↓↓↓
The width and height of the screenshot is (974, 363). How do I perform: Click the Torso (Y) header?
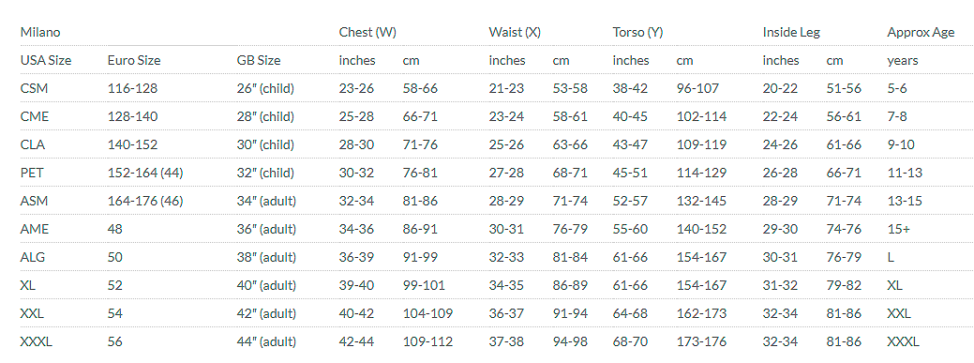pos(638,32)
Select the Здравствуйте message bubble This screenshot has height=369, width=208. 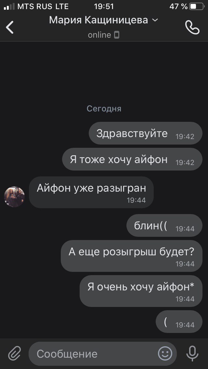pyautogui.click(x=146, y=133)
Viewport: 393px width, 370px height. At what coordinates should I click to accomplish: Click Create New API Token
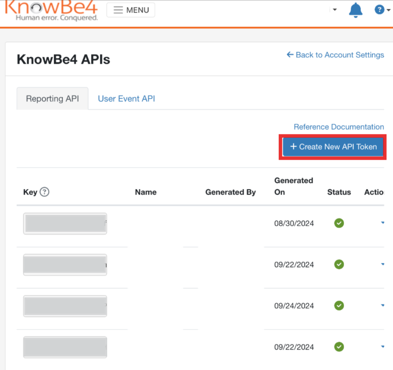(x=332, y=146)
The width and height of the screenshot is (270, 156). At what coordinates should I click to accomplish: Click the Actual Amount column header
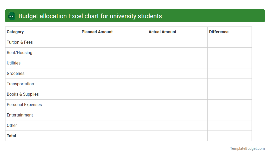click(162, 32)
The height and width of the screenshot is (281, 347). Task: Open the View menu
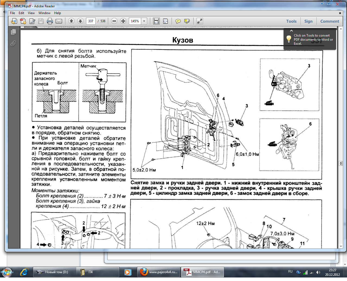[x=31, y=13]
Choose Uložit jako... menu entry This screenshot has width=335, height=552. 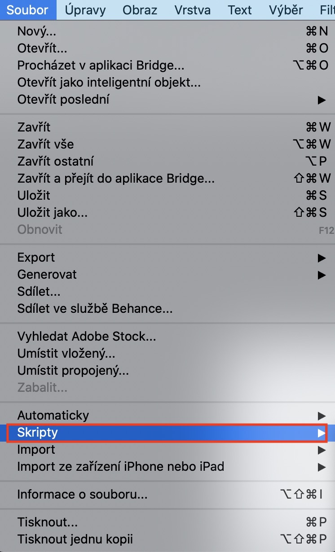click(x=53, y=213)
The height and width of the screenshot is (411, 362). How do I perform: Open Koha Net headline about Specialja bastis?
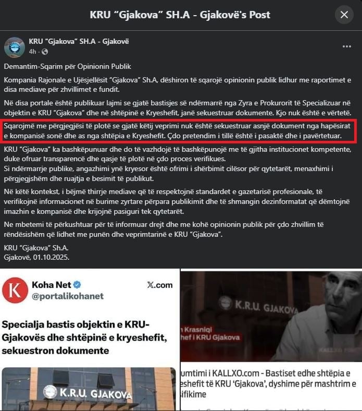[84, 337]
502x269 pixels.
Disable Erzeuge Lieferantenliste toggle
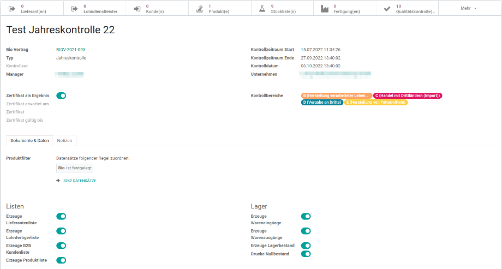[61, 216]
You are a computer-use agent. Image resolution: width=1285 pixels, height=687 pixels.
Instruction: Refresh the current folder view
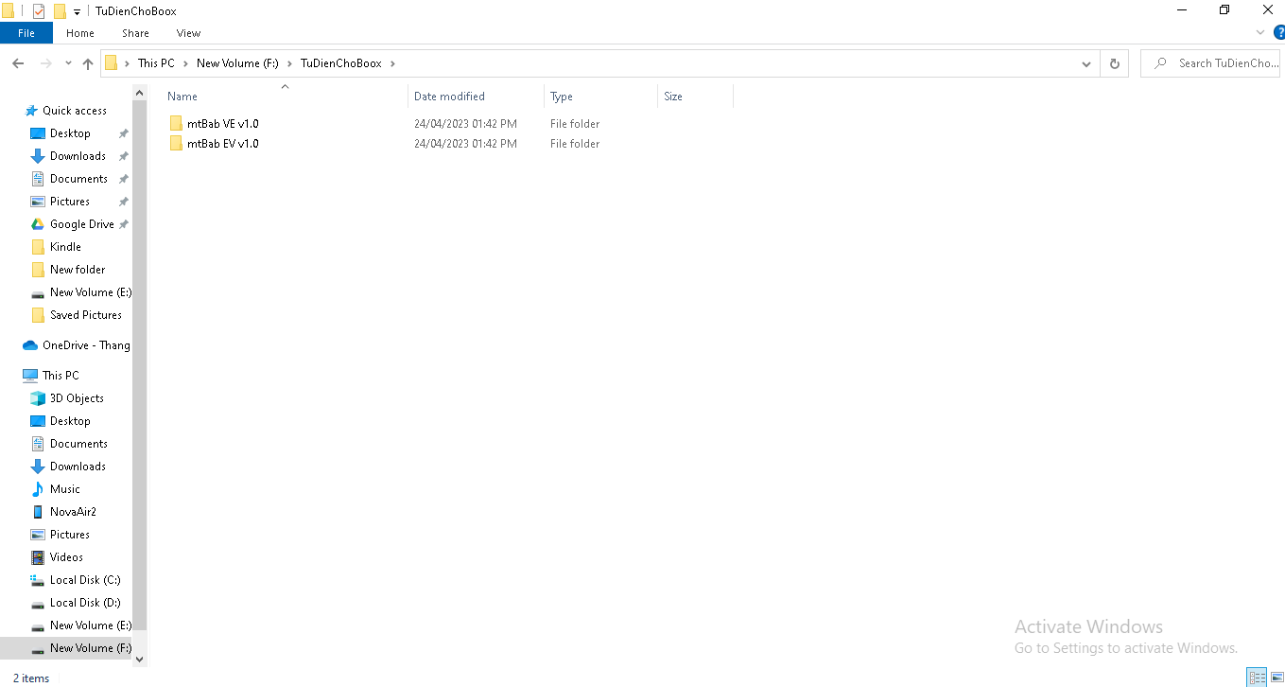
↑↑↑
### Exercise details
Retype the line containing "You are a computer-use" and each line after it through the last line of the entries above, exactly, with no pictures and nothing else.

### Task result
You are a computer-use agent. Image resolution: width=1285 pixels, height=687 pixels.
Instruction: Refresh the current folder view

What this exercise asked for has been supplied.